FAQ: How Enterprise Medical Imaging Plays a Role in Interoperability and Telemedicine

With the arrival of COVID-19 on the world stage, interest in telemedicine and interoperability has surged in the recent months. It can literally be a lifesaver, potentially allowing doctors and patients to connect remotely and help prevent spreading the disease. The ability to digitally share patient data and medical images can be critical to the doctor-patient interaction.

Enterprise imaging plays an important role in facilitating image sharing via telemedicine. We’ve answered some common questions about how this technology supports virtual visits and medical image sharing on behalf of patients and providers.

Frequently Asked Questions: How Enterprise Imaging Can Enhance Interoperability and Telemedicine

1. The current state of telemedicine is challenging, yet it is never more needed than during this time of global pandemic. Can an Enterprise Imaging (EI) Solution help?

Yes, an EI solution can complement telemedicine systems with enhanced interoperability, by allowing clinicians to share images of all types with their patients. Using photorealistic diagnostic images is a powerful way to communicate with patients because it can help enhance patient engagement and understanding of their personal health matters.

An EI solution does this by granting access to all medical images stored in an electronic medical record and supporting their display through a telemedicine system. An enterprise imaging system can find the appropriate images regardless of their storage (such as in a PACS or VNA) and then share the images It means that staff no longer need to take a CD, upload its contents, correct patient data or reconcile it with information that may already exist in a PACS, and ensure it is stored correctly.

Some solutions also allow patients to share or upload images from prior exams or visible light photos via a personal computer or mobile device*.

*Not for diagnostic use when viewed from a mobile device.

2. Do I need a dedicated patient portal to address patient/provider collaboration?

No, a patient portal is not required. However, an EI solution can help improve patient portals and telemedicine by providing a means of sharing images between patients and providers. If you have a patient portal and you want to share various types of medical images from across your enterprise, then you will need an EI solution that has a content agnostic architecture and is capable of working with PACS and VNAs throughout your organization. (See the next question for more detail.

3. Am I limited to sharing images only from radiology or cardiology? What about other departments?

To access medical images throughout the enterprise and across departments other than radiology or cardiology, you need a solution that is not only agnostic but also includes a data orchestration engine that constantly renews and refreshes information from disparate sources in real time. It must be able to retrieve both DICOM and non-DICOM images. This means you need an EI solution that accesses all sources and can orchestrate the data through an open standards-based platform.

4. Must the images be integrated in the EHR?

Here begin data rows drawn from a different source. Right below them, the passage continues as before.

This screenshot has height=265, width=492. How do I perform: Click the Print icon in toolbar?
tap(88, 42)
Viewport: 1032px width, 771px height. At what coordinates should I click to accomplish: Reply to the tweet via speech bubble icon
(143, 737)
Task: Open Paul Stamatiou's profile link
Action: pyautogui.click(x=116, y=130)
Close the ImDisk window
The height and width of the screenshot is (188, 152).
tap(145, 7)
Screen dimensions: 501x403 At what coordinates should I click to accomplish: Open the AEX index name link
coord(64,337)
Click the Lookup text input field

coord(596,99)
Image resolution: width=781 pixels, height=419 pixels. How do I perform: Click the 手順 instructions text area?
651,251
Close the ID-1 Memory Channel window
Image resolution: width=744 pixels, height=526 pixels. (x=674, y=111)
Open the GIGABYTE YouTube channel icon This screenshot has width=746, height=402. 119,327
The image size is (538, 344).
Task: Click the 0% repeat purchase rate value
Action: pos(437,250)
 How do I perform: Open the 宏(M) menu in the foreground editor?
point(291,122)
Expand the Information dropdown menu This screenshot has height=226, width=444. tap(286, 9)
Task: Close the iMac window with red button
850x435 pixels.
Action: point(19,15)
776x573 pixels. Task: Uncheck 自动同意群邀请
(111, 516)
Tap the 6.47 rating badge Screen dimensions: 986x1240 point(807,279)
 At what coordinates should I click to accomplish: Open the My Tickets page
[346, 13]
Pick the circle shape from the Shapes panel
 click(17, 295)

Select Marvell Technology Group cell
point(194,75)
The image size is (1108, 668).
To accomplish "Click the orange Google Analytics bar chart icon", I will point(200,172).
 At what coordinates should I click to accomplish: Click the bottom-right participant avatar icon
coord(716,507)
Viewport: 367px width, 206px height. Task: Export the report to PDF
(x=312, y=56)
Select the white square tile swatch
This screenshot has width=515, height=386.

No, an EHR is not required to display images. You will need a viewer that a physician can use to display images for telemedicine purposes. Most viewers – whether they are advanced visualization, diagnostic, or enterprise viewers – can accommodate viewing by patients and outside physicians. These capabilities are made much more effective when they are combined with the interoperable power of a data orchestration engine.

5. What about foreign exams that are located in PACS or VNA outside of my hospital system?

A quality enterprise imaging solution will be capable of PACS federation and image sharing across the enterprise or with unaffiliated providers.

6. How are outside images accepted by an enterprise and integrated into existing systems and clinical workflows?

This process is often referred to as the “last mile.” How enterprises accept images from other organizations is a process that is traditionally manual, slow, and complicated. To solve the last-mile problem, an EI solution must automate the processes for outside image ingestion, allowing clinicians fast access to outside images within their current workflow. Closing the gap and completing the image sharing workflow benefits the department, the enterprise, and ultimately the patient.

Enterprise imaging is not only an important support for healthcare to be truly interoperable in the future, but also serves to enhance telemedicine today.